● **WHAT YOU HAVE TO DO**
All lines below are to be transcribed exactly.
────────────────────────────────────────
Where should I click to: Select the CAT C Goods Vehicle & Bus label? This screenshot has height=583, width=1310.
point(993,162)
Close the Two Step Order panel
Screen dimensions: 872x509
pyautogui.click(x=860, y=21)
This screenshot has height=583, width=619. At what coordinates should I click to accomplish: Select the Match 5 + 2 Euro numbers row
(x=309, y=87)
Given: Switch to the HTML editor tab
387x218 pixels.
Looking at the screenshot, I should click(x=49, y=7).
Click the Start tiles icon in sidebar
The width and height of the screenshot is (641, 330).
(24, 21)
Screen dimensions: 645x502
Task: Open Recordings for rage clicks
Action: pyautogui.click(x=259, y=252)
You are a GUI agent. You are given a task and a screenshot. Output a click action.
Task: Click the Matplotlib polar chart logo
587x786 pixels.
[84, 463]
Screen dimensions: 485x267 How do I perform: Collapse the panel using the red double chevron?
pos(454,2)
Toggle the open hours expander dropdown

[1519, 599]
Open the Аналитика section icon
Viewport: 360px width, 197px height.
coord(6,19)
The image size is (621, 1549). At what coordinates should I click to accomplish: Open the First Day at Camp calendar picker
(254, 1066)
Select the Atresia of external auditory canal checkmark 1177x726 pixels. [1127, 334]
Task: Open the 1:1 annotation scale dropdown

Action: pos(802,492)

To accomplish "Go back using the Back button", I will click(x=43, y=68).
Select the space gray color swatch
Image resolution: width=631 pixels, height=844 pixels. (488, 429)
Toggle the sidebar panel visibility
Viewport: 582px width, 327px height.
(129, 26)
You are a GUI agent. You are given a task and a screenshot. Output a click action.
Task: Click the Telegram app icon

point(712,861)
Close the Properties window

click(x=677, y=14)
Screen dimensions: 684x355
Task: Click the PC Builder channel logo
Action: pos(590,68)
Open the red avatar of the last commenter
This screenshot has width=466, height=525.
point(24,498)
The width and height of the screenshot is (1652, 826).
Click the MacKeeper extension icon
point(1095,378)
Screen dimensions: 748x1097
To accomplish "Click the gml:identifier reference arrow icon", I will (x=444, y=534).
────────────────────────────────────────
● **SOLUTION TO THE PROBLEM**
Where should I click to: Select the CAT C Goods Vehicle & Bus label? This screenshot has height=583, width=1310.
point(993,162)
Close the Two Step Order panel
Screen dimensions: 872x509
pyautogui.click(x=860, y=21)
This screenshot has height=583, width=619. At what coordinates should I click to accomplish: Select the Match 5 + 2 Euro numbers row
(x=309, y=87)
Given: Switch to the HTML editor tab
387x218 pixels.
Looking at the screenshot, I should click(x=49, y=7).
Click the Start tiles icon in sidebar
The width and height of the screenshot is (641, 330).
(24, 21)
Screen dimensions: 645x502
Task: Open Recordings for rage clicks
Action: pyautogui.click(x=259, y=252)
You are a GUI agent. You are given a task and a screenshot. Output a click action.
Task: Click the Matplotlib polar chart logo
587x786 pixels.
[84, 463]
Screen dimensions: 485x267 How do I perform: Collapse the panel using the red double chevron?
pos(454,2)
Toggle the open hours expander dropdown

[1519, 599]
Open the Аналитика section icon
Viewport: 360px width, 197px height.
coord(6,19)
The image size is (621, 1549). At what coordinates should I click to accomplish: Open the First Day at Camp calendar picker
(254, 1066)
Select the Atresia of external auditory canal checkmark 1177x726 pixels. [1127, 334]
Task: Open the 1:1 annotation scale dropdown

Action: pos(802,492)

To accomplish "Go back using the Back button", I will click(x=43, y=68).
Select the space gray color swatch
Image resolution: width=631 pixels, height=844 pixels. (488, 429)
Toggle the sidebar panel visibility
Viewport: 582px width, 327px height.
(129, 26)
You are a GUI agent. You are given a task and a screenshot. Output a click action.
Task: Click the Telegram app icon

point(712,861)
Close the Properties window

click(x=677, y=14)
Screen dimensions: 684x355
Task: Click the PC Builder channel logo
Action: pos(590,68)
Open the red avatar of the last commenter
This screenshot has width=466, height=525.
point(24,498)
The width and height of the screenshot is (1652, 826).
Click the MacKeeper extension icon
point(1095,378)
Screen dimensions: 748x1097
To accomplish "Click the gml:identifier reference arrow icon", I will (x=444, y=534).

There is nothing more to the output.